Reference: Enabling event notifications

Step 6 — Create Storage Credential in Databricks

Databricks UI:

Catalog → Storage Credentials → Create
Type: IAM role
Role ARN: arn:aws:iam::<AWS_ACCOUNT_ID>:role/databricks-role

❗️IMPORTANT: Update the Trust relationship policy of the IAM role created in Step 1 with the Storage Credential's External ID.

Validate successfully.
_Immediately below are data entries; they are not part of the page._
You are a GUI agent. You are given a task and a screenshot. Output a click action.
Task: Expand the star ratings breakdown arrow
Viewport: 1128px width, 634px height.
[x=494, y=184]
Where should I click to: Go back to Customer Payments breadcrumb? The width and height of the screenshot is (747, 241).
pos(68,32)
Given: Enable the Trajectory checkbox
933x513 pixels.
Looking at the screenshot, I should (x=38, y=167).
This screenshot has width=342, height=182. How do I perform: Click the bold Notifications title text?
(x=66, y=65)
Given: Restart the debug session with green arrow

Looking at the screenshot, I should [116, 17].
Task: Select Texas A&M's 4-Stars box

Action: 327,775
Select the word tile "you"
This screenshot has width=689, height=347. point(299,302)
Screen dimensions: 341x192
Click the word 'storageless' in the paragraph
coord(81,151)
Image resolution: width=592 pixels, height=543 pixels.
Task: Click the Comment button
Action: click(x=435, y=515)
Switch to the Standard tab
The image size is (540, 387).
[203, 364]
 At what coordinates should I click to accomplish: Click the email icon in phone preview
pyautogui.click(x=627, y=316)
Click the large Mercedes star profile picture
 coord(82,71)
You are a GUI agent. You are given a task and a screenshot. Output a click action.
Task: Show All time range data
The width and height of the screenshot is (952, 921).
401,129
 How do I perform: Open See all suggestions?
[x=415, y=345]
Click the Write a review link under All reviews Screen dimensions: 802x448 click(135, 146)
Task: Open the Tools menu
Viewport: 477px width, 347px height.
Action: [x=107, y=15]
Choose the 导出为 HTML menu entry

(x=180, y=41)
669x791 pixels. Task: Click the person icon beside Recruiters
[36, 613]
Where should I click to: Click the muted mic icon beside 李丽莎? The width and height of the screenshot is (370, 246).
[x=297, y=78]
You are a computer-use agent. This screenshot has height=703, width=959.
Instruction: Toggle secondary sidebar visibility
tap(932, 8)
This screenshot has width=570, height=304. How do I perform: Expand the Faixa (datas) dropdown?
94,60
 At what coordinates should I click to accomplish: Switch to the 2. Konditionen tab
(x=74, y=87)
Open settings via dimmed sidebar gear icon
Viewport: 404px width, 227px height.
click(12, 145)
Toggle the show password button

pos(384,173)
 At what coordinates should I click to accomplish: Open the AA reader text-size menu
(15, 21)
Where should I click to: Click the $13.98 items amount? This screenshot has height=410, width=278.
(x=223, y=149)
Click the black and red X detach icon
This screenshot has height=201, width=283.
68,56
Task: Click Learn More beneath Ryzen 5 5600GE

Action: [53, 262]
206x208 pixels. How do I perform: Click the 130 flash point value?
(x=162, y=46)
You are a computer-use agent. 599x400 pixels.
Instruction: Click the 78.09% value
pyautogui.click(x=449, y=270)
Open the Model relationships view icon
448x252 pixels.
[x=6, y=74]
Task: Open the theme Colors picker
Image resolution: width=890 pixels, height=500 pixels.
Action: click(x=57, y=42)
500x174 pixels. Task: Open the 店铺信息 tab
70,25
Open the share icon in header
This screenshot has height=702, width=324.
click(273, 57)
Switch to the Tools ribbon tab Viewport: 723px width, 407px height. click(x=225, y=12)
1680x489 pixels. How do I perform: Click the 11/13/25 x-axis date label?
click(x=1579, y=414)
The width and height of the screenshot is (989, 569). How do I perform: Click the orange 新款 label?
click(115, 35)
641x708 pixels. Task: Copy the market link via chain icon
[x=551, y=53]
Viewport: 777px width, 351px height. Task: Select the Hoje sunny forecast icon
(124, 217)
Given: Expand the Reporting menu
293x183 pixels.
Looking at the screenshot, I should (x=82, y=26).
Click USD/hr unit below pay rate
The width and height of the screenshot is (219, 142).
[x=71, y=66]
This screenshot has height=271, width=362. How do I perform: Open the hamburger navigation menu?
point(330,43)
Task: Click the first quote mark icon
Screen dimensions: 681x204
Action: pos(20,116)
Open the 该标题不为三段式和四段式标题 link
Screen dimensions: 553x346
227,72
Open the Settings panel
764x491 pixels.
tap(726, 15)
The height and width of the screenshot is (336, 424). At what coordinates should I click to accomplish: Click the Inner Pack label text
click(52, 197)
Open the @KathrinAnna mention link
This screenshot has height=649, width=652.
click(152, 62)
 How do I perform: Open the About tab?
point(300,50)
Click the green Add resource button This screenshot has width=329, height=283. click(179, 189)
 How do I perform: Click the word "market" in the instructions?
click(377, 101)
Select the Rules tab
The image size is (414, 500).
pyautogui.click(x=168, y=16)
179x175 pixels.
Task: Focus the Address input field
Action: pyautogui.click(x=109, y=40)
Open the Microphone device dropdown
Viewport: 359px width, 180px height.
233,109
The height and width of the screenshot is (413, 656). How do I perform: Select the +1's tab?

All checks should pass.

Step 7 — Create External Location

Databricks UI:

Catalog → External Locations → Create
URL: s3://my-bucket/
Storage credential: created above

Enable file events (Advanced)

File events: Enabled
Queue type: Provided
Queue URL: https://sqs.us-west-2.amazonaws.com/<AWS_ACCOUNT_ID>/my-queue

Test connection: all checks should pass, including File Events Read.

Reference: Manage external locations — file events

Step 8 — Create notebook with Auto Loader code

Below code uses Auto Loader to ingest csv files uploaded to cloud storage location (S3 bucket) then write to Delta table orders_raw in Unity Catalog

df = (spark.readStream
  .format("cloudFiles")
  .option("cloudFiles.format", "csv")
  .option("header", "true")
  .option("cloudFiles.schemaLocation", "dbfs:/tmp/schema/orders_autoloader")
  .option("cloudFiles.inferColumnTypes", "true")
  .option("cloudFiles.schemaEvolutionMode", "addNewColumns")
  .option("cloudFiles.useManagedFileEvents", "true")
  .load("s3://my-bucket/incoming/")
)
 
(df.writeStream
  .format("delta")
  .option("checkpointLocation", "dbfs:/tmp/chk/orders_autoloader")
  .option("mergeSchema", "true")
  .trigger(availableNow=True)
  .table("orders_raw")
)

Step 9 — Create Job with File Arrival Trigger

Databricks UI:

Workflows → Jobs → Create job
Add task: add the notebook specified in Step 8 to the task

Trigger

Trigger type: File arrival
Storage location: s3://my-bucket/incoming/

Advanced (recommended)

Minimum time between triggers: 5 min
Wait after last change: 1 min

Step 10 — Validation checklist

Upload file to incoming/
SQS → Monitoring → Messages sent increases
Job triggers
Auto Loader ingests file once (no duplicates)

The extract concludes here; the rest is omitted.